EXERCISE » Can you write out the whole listing exactly?

(SOURCE RECORDS begins)

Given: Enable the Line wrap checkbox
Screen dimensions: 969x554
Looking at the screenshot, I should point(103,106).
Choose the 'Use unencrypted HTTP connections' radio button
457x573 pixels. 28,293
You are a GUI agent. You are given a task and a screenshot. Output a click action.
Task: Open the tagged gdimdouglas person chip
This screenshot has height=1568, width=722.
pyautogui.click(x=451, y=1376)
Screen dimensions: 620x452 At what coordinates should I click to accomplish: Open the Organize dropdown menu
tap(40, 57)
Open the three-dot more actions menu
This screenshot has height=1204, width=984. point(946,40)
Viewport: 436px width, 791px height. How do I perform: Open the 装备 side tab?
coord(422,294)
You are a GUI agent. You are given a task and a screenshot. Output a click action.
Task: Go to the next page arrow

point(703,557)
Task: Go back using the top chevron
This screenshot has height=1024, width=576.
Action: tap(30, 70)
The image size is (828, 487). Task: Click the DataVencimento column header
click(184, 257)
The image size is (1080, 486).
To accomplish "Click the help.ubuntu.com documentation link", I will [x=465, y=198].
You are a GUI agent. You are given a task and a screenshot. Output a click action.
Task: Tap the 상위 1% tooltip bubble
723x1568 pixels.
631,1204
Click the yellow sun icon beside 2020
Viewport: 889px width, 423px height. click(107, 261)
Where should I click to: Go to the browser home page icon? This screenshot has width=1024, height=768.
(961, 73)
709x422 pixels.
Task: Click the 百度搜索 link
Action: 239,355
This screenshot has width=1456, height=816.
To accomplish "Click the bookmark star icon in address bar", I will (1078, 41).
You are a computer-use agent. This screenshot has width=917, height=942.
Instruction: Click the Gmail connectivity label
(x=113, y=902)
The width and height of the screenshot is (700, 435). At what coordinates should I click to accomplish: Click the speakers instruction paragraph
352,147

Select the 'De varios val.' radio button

(SOURCE RECORDS ends)

WRITTEN RESPONSE »
Given: Enable the Line wrap checkbox
Screen dimensions: 969x554
Looking at the screenshot, I should point(103,106).
Choose the 'Use unencrypted HTTP connections' radio button
457x573 pixels. 28,293
You are a GUI agent. You are given a task and a screenshot. Output a click action.
Task: Open the tagged gdimdouglas person chip
This screenshot has height=1568, width=722.
pyautogui.click(x=451, y=1376)
Screen dimensions: 620x452 At what coordinates should I click to accomplish: Open the Organize dropdown menu
tap(40, 57)
Open the three-dot more actions menu
This screenshot has height=1204, width=984. point(946,40)
Viewport: 436px width, 791px height. How do I perform: Open the 装备 side tab?
coord(422,294)
You are a GUI agent. You are given a task and a screenshot. Output a click action.
Task: Go to the next page arrow

point(703,557)
Task: Go back using the top chevron
This screenshot has height=1024, width=576.
Action: tap(30, 70)
The image size is (828, 487). Task: Click the DataVencimento column header
click(184, 257)
The image size is (1080, 486).
To accomplish "Click the help.ubuntu.com documentation link", I will [x=465, y=198].
You are a GUI agent. You are given a task and a screenshot. Output a click action.
Task: Tap the 상위 1% tooltip bubble
723x1568 pixels.
631,1204
Click the yellow sun icon beside 2020
Viewport: 889px width, 423px height. click(107, 261)
Where should I click to: Go to the browser home page icon? This screenshot has width=1024, height=768.
(961, 73)
709x422 pixels.
Task: Click the 百度搜索 link
Action: 239,355
This screenshot has width=1456, height=816.
To accomplish "Click the bookmark star icon in address bar", I will (1078, 41).
You are a computer-use agent. This screenshot has width=917, height=942.
Instruction: Click the Gmail connectivity label
(x=113, y=902)
The width and height of the screenshot is (700, 435). At what coordinates should I click to accomplish: Click the speakers instruction paragraph
352,147

Select the 'De varios val.' radio button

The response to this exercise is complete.